**EXTRACT TO READ:**
══════════
The computations shown here were done with a pre-v0.3 release of the package (currently at v0.2).

Experimental set-up¶

Benchmark¶

The experimental benchmark used is the multistep-arithmetic collection from the BIG-Bench-Mistake dataset. These are arithmetic problems like the following, $$1((-1 + 7 + 7 + 9) * (-3 * -1 * 3 * 4)) = \, ?$$ And the CoT-trace for the PaLM 2 response to this query is given as,

Thought 1: This equation can be written as “(A * B)”, where A = (-1 + 7 + 7 + 9) and B = (-3 * -1 * 3 * 4).
Thought 2: Let’s calculate A = (-1 + 7 + 7 + 9) = (22).
Thought 3: Let’s calculate B = (-3 * -1 * 3 * 4) = ((-3 * -1) * (3 * 4)) = (3 * 12) = (36).
Thought 4: Then, the final equation is (A * B) = (22 * 36) = 792. So the answer is 792.

Which happens to be a correct answer and a CoT free of reasoning errors. But these are a small portion of the dataset since its goal is to spur research into finding and correcting reasoning errors. For the evaluation carried out here, the 300 problems in the multistep-arithmetic benchmark were pared to 281 by eliminating the subset of Cot-style traces that either had incorrect reasoning but correct answers or correct reasoning but incorrect answers.

LLMs¶

Many problems in AI safety and alignment would be much simpler if we could just know how well we are doing on average. The approach taken here to solve this problem is to create error-independent panels of experts. This means that during a test the experts made errors independently of each other.

There are various engineering designs you can use to encourage error-independence when you have panels of experts. Three easy ones are,

Train them on different data.
Train them on different features.
Use different learning algorithms.
══════════
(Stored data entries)
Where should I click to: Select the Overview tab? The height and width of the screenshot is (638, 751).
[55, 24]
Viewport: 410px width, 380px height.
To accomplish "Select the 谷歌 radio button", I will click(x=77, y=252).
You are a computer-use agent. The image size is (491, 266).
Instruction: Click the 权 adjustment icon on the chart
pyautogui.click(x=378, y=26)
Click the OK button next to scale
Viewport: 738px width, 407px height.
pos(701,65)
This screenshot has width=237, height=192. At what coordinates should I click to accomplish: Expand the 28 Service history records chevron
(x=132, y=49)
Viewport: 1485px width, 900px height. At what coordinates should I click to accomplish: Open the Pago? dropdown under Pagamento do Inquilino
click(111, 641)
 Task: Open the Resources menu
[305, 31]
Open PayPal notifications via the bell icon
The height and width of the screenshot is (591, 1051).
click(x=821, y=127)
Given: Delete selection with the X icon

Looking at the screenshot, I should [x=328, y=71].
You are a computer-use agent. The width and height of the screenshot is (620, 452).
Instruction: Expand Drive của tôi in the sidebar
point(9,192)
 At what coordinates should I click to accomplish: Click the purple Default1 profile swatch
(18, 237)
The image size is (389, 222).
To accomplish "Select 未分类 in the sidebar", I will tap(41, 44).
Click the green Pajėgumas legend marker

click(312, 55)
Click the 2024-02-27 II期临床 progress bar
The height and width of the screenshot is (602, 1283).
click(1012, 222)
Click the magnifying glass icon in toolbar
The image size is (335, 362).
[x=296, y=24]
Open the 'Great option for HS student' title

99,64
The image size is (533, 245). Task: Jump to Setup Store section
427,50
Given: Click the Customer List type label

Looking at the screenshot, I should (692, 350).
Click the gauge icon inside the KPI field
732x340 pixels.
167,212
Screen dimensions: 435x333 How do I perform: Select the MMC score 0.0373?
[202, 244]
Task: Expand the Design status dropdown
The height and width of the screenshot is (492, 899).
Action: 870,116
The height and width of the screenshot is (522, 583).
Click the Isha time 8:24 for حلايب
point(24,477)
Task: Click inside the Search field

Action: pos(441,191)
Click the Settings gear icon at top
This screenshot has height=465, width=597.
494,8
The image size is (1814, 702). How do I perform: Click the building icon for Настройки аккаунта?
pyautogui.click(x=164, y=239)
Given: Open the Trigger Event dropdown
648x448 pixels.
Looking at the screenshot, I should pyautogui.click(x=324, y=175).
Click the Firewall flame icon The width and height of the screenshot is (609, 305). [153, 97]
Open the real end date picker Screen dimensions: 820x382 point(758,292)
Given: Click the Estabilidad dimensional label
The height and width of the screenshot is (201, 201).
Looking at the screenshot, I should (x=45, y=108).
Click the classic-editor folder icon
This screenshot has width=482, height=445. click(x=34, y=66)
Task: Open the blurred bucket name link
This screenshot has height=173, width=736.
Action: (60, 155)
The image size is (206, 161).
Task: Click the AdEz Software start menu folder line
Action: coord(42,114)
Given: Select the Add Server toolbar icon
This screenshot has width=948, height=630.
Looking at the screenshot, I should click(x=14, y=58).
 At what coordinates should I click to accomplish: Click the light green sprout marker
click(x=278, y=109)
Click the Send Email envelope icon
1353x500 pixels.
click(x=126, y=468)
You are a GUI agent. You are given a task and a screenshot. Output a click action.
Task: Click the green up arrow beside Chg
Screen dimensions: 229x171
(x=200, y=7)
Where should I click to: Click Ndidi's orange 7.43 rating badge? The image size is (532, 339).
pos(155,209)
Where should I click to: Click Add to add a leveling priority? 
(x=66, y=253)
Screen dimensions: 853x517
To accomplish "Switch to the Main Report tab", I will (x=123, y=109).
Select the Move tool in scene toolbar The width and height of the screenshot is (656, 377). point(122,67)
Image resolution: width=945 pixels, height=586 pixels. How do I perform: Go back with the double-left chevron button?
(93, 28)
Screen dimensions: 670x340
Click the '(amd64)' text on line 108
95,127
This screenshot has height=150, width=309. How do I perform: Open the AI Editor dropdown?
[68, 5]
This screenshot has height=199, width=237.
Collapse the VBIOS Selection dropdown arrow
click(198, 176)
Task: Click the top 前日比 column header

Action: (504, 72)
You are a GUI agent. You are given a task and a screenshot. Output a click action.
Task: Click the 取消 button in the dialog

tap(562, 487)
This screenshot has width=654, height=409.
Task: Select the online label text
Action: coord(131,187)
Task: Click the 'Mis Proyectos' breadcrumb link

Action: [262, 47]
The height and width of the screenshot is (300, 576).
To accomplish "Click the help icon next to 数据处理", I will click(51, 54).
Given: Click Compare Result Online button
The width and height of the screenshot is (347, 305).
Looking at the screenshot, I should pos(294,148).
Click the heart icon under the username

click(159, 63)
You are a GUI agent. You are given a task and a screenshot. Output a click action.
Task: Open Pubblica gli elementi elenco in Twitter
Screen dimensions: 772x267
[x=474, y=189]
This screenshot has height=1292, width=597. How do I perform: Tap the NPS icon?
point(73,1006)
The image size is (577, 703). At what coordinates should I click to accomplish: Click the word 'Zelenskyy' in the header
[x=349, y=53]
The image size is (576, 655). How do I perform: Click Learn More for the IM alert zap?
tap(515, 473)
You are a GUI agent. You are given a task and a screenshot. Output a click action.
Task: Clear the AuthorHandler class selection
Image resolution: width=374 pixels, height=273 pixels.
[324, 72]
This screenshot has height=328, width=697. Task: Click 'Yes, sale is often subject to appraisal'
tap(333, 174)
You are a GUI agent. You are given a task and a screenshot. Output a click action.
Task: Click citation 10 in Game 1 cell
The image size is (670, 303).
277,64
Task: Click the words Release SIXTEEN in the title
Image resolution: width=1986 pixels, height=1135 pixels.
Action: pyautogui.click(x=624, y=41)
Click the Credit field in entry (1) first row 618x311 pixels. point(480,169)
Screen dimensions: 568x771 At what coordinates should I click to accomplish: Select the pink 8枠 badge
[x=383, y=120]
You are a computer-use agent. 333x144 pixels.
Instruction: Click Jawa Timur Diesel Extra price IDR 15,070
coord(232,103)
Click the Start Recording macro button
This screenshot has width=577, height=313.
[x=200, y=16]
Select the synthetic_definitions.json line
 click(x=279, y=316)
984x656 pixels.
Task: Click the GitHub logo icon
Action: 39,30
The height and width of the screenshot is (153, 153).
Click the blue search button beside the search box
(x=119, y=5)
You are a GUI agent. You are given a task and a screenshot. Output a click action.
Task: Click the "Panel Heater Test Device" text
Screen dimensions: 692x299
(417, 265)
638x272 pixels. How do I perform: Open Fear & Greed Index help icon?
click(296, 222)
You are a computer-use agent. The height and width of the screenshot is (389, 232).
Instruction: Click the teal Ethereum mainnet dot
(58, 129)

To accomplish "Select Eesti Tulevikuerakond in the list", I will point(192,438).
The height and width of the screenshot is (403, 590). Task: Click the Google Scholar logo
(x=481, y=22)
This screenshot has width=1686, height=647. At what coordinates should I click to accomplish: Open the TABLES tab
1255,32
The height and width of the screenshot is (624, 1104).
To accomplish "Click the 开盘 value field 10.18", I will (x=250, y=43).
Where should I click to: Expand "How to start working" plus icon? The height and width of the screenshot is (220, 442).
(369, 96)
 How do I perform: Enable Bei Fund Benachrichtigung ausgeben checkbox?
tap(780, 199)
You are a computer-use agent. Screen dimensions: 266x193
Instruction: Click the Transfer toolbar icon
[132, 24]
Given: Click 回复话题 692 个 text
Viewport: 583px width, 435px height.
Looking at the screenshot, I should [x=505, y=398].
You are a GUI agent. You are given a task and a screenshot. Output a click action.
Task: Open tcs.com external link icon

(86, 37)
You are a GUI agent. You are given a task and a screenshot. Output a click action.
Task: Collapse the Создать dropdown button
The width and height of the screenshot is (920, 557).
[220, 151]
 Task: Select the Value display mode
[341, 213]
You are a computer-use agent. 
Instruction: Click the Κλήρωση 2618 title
══════════
**WHAT IS REQUIRED:**
Please write out the experimental set-up text again, starting with "Experimental set-up¶" and going on through "(3 * 12) = (36).", and substitute "compute" for "calculate".

**WRITTEN ANSWER:**
Experimental set-up¶

Benchmark¶

The experimental benchmark used is the multistep-arithmetic collection from the BIG-Bench-Mistake dataset. These are arithmetic problems like the following, $$1((-1 + 7 + 7 + 9) * (-3 * -1 * 3 * 4)) = \, ?$$ And the CoT-trace for the PaLM 2 response to this query is given as,

Thought 1: This equation can be written as “(A * B)”, where A = (-1 + 7 + 7 + 9) and B = (-3 * -1 * 3 * 4).
Thought 2: Let’s compute A = (-1 + 7 + 7 + 9) = (22).
Thought 3: Let’s compute B = (-3 * -1 * 3 * 4) = ((-3 * -1) * (3 * 4)) = (3 * 12) = (36).